◆ **Reading text**:
- - - - -
Is This The Truck We’ve Been Waiting For?
May 2, 2025
Imagine a bare-bones electric pickup: it’s the size of an old Hilux, it seats two, and the bed fits a full sheet of plywood. Too good to be true? Wait until you hear that the Slate Pickup is being designed for DIY repairability and modification, and will sell for only $20,000 USD, after American federal tax incentives.
There are a few things missing: no infotainment system, for one. Why bother, when almost everyone has a phone and Bluetooth speakers are so cheap? No touch screen in the middle of the dash also means the return of physical controls for the heat and air conditioning.
There is no choice in colors, either. To paraphrase Henry Ford, the Slate comes in any color you want, as long as it’s grey. It’s not something we’d given much though to previously, but apparently painting is a huge added expense for automakers. Instead, the truck’s bodywork is going to be injection molded plastic panels, like an old Saturn coupe. We remember how resilient those body panels were, and think that sounds like a great idea. Injection molding is also a less capital-intensive process to set up than traditional automotive sheet metal stamping, reducing costs further.
That being said, customization is still a big part of the Slate. The company intends to sell DIY vinyl wrap kits, as well as a bolt-on SUV conversion kit which customers could install themselves. The plan is to have a “Slate University” app that would walk owners through maintaining their own automobile, a delightfully novel choice for a modern carmaker.
- - - - -
◆ **Recorded information**:

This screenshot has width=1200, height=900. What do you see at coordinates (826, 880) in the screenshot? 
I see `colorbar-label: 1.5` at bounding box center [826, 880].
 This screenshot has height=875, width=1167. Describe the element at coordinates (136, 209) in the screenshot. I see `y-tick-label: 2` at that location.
- - - - -
◆ **Check your understanding**:
[a] In the article about the Slate Pickup, what will the truck's body panels be made of?
[b] Carry on the article about the Slate Pickup, starting right after its last sentence.

◆ **Responses per task**:
[a] Injection molded plastic panels.

[b]
Of course, it’s all just talk unless Slate can make good on their promises. With rumors that Jeff Bezos is interested in investing, maybe they can pull it off and produce what could be a Volkswagen for 21st century America.
Interested readers can check out the Slate Motors website, and preorder for only $50 USD. For now, Slate is only interested in doing business within the United States, but we can hope they inspire copycats elsewhere. There’s no reason similar vehicles couldn’t be made anywhere from Alberta to Zeeland, if the will was there.
What do you think? Is this the perfect hackermobile, or have Slate fallen short? Let us know in the comments.
We’ve covered electric trucks before, but they were just a bit bigger, and some of them didn’t use batteries.